Câmara recusa esta ideia

Confrontado pela agência Lusa com estas denúncias, o presidente da Câmara de Lisboa, Fernando Medina (PS), recusou que esta zona da cidade esteja a ficar sem comércio.

"Não vi o comunicado, nem me quero pronunciar sobre ele, [mas] acho que a cidade de Lisboa está a viver um momento muito positivo de reabilitação e a Baixa é um excelente exemplo disso", referiu.

O autarca acrescentou que "a Baixa hoje tem um processo de recuperação do edificado, de prédios, de lojas, que não conhecia há décadas".

"Nós, há 10 anos, discutíamos os riscos de desertificação da baixa e hoje estamos [...] com um forte dinamismo na reabilitação urbana e é por aí que devemos continuar", insistiu.

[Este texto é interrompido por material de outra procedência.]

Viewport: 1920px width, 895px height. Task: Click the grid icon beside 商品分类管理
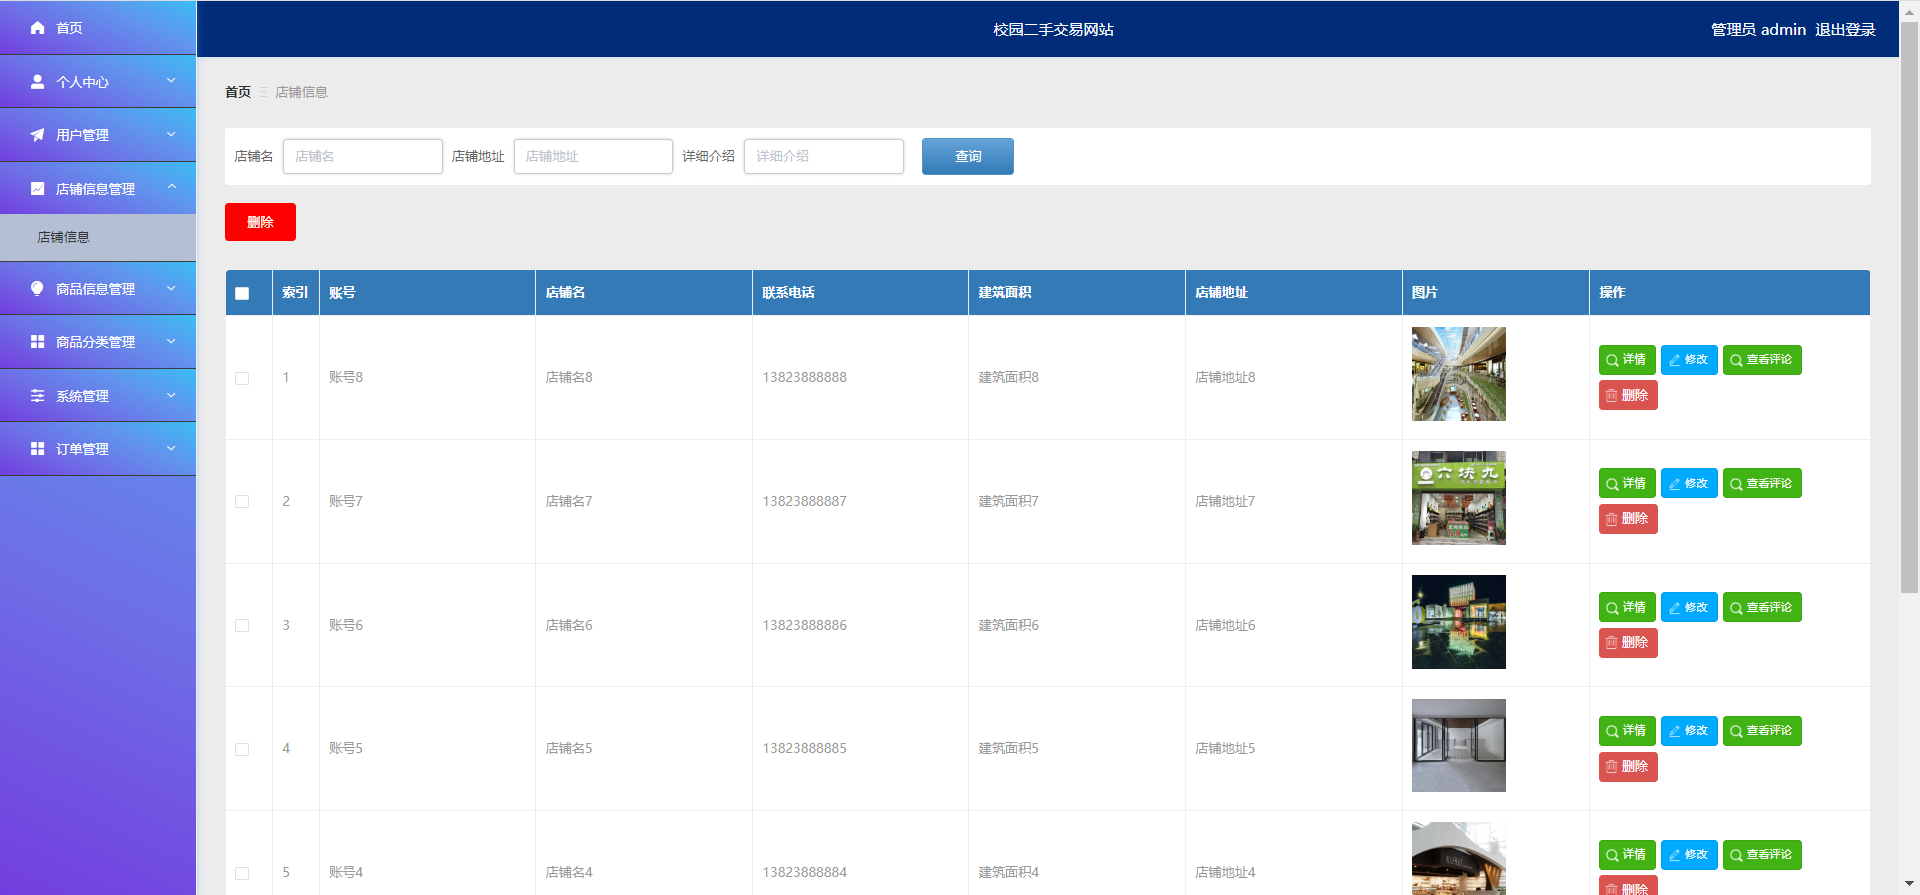click(x=38, y=342)
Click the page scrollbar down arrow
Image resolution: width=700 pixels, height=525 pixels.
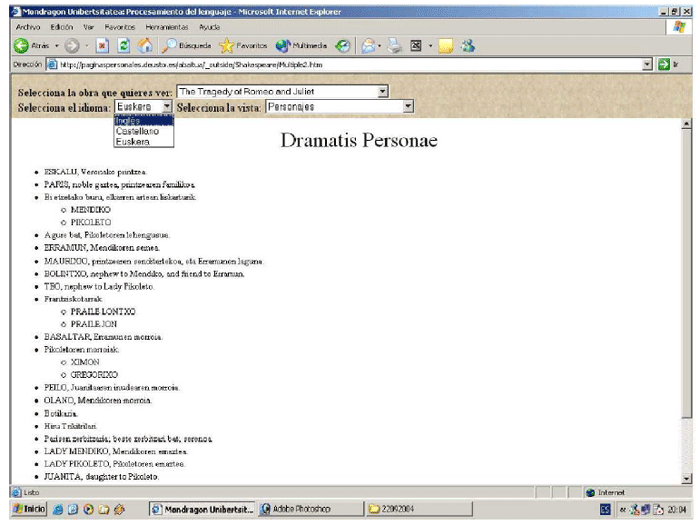click(686, 478)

Ainda assim, Fernando Medina defendeu a "preservação daquilo que são elementos autênticos e característicos da cidade", sem o confundir com um "processo de imobilismo".

O autarca falava à margem da reabertura oficial da pastelaria Mexicana, na Praça de Londres.

As obras de remodelação deste estabelecimento, que já conta com 70 anos de história, duraram oito meses, num investimento superior a dois milhões de euros por parte do novo administrador.

A requalificação incluiu o restauro de um painel cerâmico de Querubim Lapa, datado de 1962.

O artista revelou à Lusa estar "muito satisfeito" por este quadro se manter "como foi feito".


Já falando sobre a Mexicana, o artista sublinhou que "é preciso que estes estabelecimentos possam perdurar muito tempo", lamentando, contudo, que "entretanto já tenham desaparecido muitos", como a Loja das Meias (no Rossio) e a loja Rampa (no Largo Rafael Bordalo Pinheiro).